“A gallery filled with Dommisse’s landscapes creates such a sense of peace and well-being in the viewer that any pre-show agitation is replaced with a quiet inner harmony, not unlike the paintings themselves. These are works to live with, to derive contentment from, to look at again and again and see some detail unnoticed before.
         “In Osprey Moon, the largest painting in the show, the calm water creates an unbroken expanse of space so pure and refreshing that the viewer sees the land ‘before pollution’ or even before humans appear to destroy the scene. You do expect animals to appear on the shore, free to explore the water uninterrupted and unafraid. The closer you look, the more you see. For example, to the left of the shoreline, above the trees, the faint image of the moon gradually comes into view. This attention to detail is apparent in all of Dommisse’s work.
         “While the joy and exuberance in the landscapes stand in juxtaposition to the cooler, more detached waterscapes, all of Dommisse’s paintings have ‘staying power’ and become more satisfying the longer they are viewed.
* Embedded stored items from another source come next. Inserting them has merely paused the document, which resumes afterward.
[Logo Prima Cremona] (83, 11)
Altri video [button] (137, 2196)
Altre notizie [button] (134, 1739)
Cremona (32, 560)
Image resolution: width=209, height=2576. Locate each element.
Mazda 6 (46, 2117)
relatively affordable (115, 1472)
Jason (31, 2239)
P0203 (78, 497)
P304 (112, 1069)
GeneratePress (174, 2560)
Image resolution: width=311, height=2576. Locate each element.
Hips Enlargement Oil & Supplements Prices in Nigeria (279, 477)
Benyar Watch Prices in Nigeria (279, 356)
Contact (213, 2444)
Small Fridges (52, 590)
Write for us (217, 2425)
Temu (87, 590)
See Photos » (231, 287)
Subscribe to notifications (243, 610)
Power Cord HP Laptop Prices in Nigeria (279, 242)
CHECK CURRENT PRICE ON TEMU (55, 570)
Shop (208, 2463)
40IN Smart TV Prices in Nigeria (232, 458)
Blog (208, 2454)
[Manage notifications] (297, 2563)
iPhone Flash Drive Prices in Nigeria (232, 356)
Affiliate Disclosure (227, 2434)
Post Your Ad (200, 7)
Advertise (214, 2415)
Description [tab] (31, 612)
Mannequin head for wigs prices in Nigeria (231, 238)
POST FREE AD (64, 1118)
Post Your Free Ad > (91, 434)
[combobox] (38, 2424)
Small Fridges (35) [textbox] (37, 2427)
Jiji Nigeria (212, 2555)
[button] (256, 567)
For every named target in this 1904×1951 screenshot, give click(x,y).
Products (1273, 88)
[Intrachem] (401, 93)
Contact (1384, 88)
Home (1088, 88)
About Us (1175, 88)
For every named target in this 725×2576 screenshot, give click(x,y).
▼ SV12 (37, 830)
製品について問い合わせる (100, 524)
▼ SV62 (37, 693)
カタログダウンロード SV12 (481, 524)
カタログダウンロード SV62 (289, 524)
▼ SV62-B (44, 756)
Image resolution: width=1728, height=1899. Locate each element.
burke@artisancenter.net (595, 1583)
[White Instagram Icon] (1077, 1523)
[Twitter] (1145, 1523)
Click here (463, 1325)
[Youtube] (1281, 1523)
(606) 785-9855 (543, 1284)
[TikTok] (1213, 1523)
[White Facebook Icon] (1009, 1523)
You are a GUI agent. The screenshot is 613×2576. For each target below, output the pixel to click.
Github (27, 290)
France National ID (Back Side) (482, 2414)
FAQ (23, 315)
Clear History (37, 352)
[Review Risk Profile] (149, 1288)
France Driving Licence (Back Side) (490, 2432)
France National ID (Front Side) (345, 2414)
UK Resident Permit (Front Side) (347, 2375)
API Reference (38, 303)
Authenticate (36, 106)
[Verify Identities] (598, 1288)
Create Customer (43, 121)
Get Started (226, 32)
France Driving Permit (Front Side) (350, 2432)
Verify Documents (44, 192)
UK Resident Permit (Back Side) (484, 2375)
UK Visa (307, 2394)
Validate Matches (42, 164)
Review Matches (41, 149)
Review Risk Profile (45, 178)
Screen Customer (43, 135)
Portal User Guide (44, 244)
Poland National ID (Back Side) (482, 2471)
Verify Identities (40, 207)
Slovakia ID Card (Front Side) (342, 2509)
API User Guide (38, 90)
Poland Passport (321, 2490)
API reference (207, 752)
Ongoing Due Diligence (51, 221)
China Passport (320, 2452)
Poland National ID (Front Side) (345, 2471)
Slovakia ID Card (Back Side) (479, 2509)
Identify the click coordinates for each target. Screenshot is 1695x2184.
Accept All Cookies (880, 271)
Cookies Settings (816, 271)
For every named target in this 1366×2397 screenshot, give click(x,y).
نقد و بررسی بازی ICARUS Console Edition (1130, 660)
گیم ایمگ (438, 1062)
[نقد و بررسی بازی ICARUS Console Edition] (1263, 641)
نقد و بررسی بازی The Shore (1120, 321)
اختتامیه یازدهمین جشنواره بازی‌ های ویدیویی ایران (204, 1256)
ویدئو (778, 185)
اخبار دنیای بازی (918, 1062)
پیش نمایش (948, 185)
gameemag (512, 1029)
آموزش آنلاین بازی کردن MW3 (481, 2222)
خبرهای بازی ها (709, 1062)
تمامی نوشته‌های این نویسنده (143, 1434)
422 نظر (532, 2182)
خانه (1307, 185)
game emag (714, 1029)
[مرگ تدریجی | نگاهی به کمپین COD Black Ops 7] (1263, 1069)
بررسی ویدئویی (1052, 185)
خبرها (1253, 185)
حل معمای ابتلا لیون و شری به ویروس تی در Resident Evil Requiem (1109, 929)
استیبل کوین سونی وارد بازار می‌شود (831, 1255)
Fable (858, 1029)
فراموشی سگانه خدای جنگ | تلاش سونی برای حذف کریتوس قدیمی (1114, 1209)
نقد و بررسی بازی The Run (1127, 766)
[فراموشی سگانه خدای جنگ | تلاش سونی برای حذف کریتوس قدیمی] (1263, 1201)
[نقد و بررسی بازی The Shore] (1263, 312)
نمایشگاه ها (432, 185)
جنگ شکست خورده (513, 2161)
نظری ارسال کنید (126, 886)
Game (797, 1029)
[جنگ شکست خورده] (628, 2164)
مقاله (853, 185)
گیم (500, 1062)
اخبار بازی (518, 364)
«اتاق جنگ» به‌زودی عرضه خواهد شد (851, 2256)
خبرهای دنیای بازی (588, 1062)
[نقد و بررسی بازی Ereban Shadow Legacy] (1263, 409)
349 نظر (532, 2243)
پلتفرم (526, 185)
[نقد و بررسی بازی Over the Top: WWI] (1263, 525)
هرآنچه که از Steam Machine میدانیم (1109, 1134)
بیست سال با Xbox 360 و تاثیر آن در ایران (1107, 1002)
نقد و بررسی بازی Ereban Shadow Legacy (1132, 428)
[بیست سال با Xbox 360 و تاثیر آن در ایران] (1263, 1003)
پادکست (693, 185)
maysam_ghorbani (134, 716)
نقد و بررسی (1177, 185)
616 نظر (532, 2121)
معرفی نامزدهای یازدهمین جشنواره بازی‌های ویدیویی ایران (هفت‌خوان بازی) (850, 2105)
It is no wonder his work is so widely collected.”

Martha Mabey
Richmond Times-Dispatch
Tues. Jan. 28, 1997


“Better yet, take in Harmony & Discord: American Landscape Painting Today, which opened this week in the Virginia Museum’s contemporary galleries. This exhibition absolutely glows in its testimony to the continuing vitality of American landscape art.
         “Neither is pure landscape neglected. Richmond artist Durwood Dommisse, long a master at sparring but unerring color placement in his grassy foregrounds to suggest wildflowers, is at the top of his form in Near Yancey Mills. Here those economical touches of color have blossomed into a wonderfully orchestrated interplay of reds and yellows.”

Roy Proctor
Art & Life, The Richmond News Leader
Sat. Aug. 11, 1990


“Dommisse is a visual poet of the ordinary. He continues to see those things that the rest of us, going about the hurly-burly of life, only look at – mindlessly, insensitively – and don’t really see at all. There’s immense force in his quiet vision because he makes us see life afresh.
         “In Dommisse’s basically clear skies, a fleece of clouds takes on the force of a wonderous intrusion. A small boat with its gentle wake glimpsed from afar in The James River in June study has the surprising force of a galleon, so tranquil is the scene otherwise.”

Roy Proctor
Art & Life, The Richmond News Leader
Sat. Dec. 7, 1985


“Durwood Dommisse’s landscape paintings are remarkably consistent. His scenes of rural Virginia and the woodlands of northern Wisconsin bring to the landscape a seriousness and a technical virtuosity that is rare in today’s urban-dominated art. These have depth. The foliage is a deep blend of color, often as many as six greens and six browns emerging from one bush or wild shrub. The skies are an honest, clear blue, and the naturalism enables the viewer to sense the most intense or the most subtle of atmospheric conditions. …and these paintings speak with the soundness of art study. They reach to historical concepts from a contemporary vantage point, and while the technique is fully versed, the ultimate vision is a highly personal statement.”

Robert Merritt
Art Review, Richmond Times-Dispatch
(date uncertain)


Walking Evening Creek presents a scene that is utterly mundane – so mundane, indeed, that most other landscape artists would walk right through it without a thought as they continued their quest for the picturesque. A perfectly ordinary marshy field, which contains what appears to be a dead tree, is bound by a perfectly ordinary stand of trees, and both field and forest lie under a perfectly ordinary blue sky. But to describe Walking Evening Creek in those terms is to miss the point of this significant artist. Dommisse’s painting technique and ability to delve into the ordinary are anything but ordinary. Not only that, but Dommisse’s knack for color placement has an air of inevitability that is refreshing. Differing patches of grass and standing water refer subtly to each other and establish an almost musical counterpoint across the canvas.”